(QUOTED PASSAGE):
┄┄┄┄┄┄┄┄┄┄

# Arc Flash Incident at Shopping Center in Australia



## 99cents (Aug 20, 2012)

That's horrible. I wonder if Australia has the equivalent of NFPA70E?


----------



## MTW (Aug 28, 2013)

If I had to guess, they were sampling/testing transformer oil, accidentally let air into the transformer and it flashed over and exploded.


----------



## chicken steve (Mar 22, 2011)

> "As I came driving into the Galleria I (have) seen one guy coming running out and he was on fire," he said.
> 
> "And I (have) seen two guys coming out from the same door and they were on fire. And I knew straight away what was happening.
> 
> ...


~CS~


----------



## Frank Mc (Nov 7, 2010)

Apparently a CFS unit exploded for some reason....

Frank


----------



## MTW (Aug 28, 2013)

Frank Mc said:


> Apparently a CFS unit exploded for some reason....
> 
> Frank


What's a CFS unit?


----------



## Meadow (Jan 14, 2011)

Frank Mc said:


> Apparently a CFS unit exploded for some reason....
> 
> Frank





MTW said:


> What's a CFS unit?


x2. CFS is??

┄┄┄┄┄┄┄┄┄┄

(SET OF TASKS):
1) In the arc flash thread, what did MTW guess the workers were doing before the explosion?
2) Please go on with the thread about the shopping center arc flash, picking up after its last post.
The records that come next have no connection to the arc flash thread.

(EXTRACTED MATERIAL):
┄┄┄┄┄┄┄┄┄┄

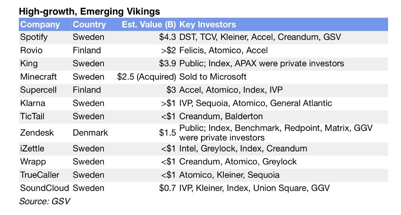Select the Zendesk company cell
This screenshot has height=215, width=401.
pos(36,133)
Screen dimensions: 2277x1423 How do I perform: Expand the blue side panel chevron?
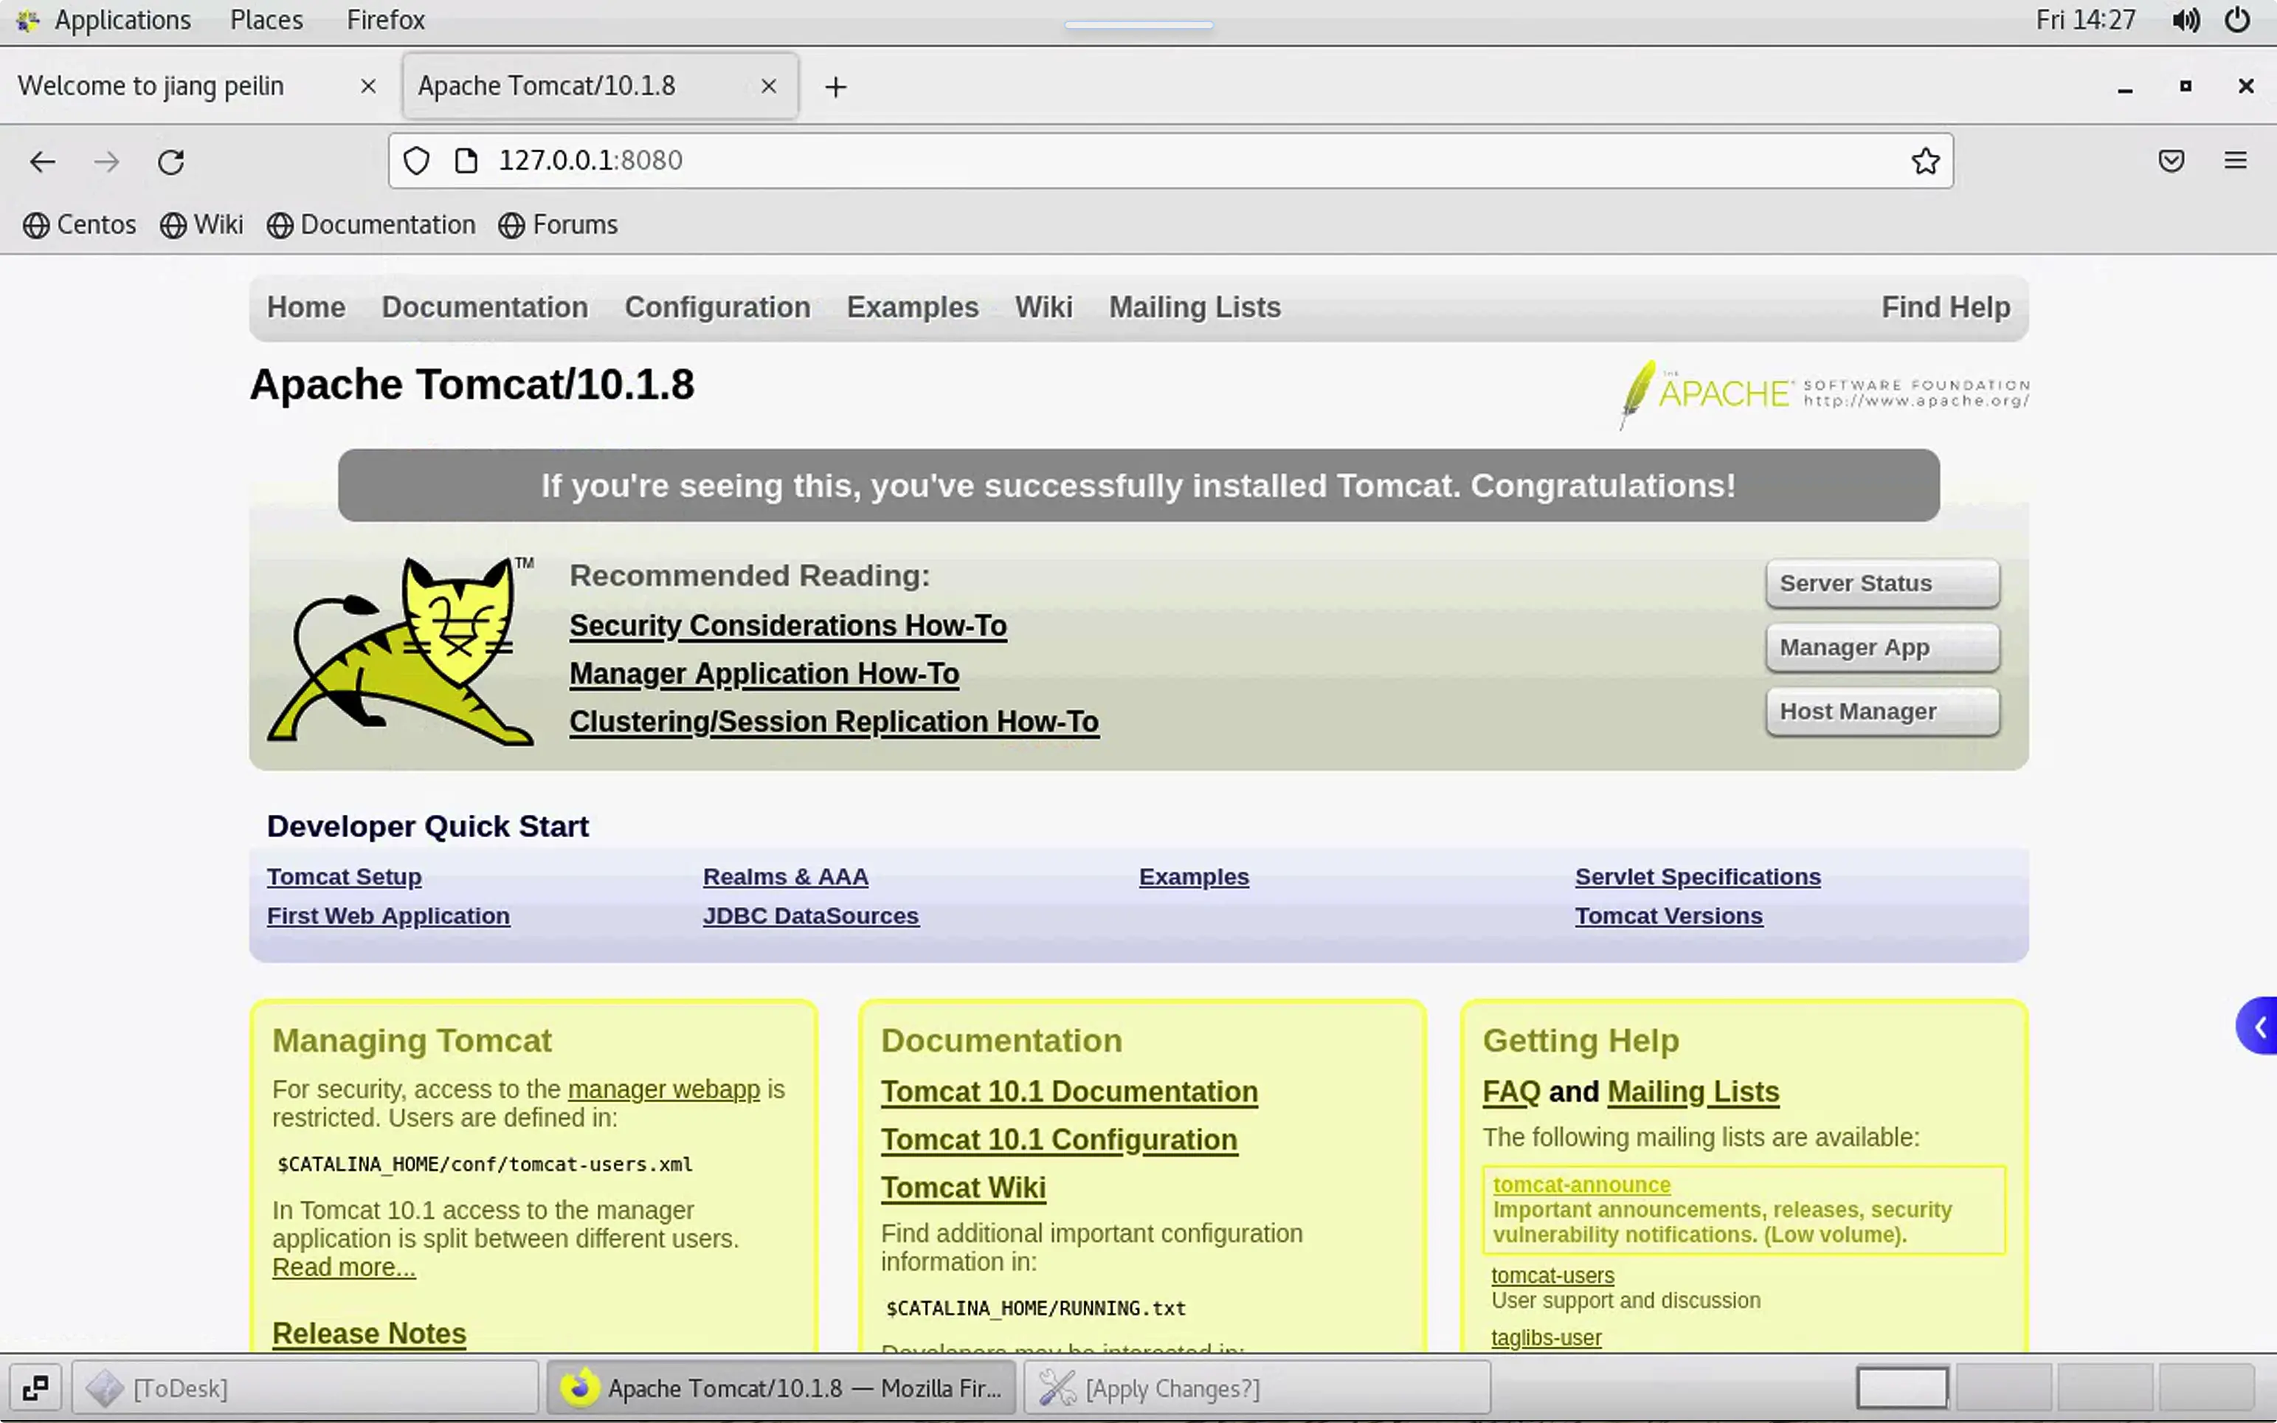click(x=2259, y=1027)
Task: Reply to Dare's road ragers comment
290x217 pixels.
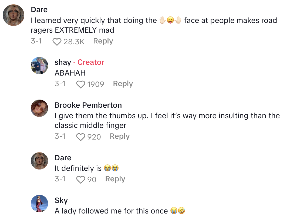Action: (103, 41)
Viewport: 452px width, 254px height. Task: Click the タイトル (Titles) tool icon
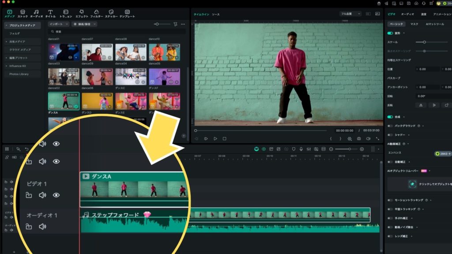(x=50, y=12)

┄┄┄┄┄┄┄┄┄┄

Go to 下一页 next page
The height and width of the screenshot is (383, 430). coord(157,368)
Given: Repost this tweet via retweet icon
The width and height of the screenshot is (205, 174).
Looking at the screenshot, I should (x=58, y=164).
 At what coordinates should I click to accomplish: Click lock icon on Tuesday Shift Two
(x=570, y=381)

┄┄┄┄┄┄┄┄┄┄

(TASK-BY-TASK ANSWERS):
1) Sampling or testing transformer oil.

2)
----------



## KennyW (Aug 31, 2013)

Cant
F**in
Say?

:jester:


----------



## MTW (Aug 28, 2013)

So maybe we can figure this one out in American parlance?


----------



## Meadow (Jan 14, 2011)

In one of the vids through the door I saw giant cooling fins... I guess there was medium voltage equipment inside.


----------



## MTW (Aug 28, 2013)

MTW said:


> If I had to guess, they were sampling/testing transformer oil, accidentally let air into the transformer and it flashed over and exploded.


Bump. Many transformer disasters have occurred because of this.


----------



## Almost always lurkin (Jul 30, 2014)

Compact Fusible Switch? Or something else?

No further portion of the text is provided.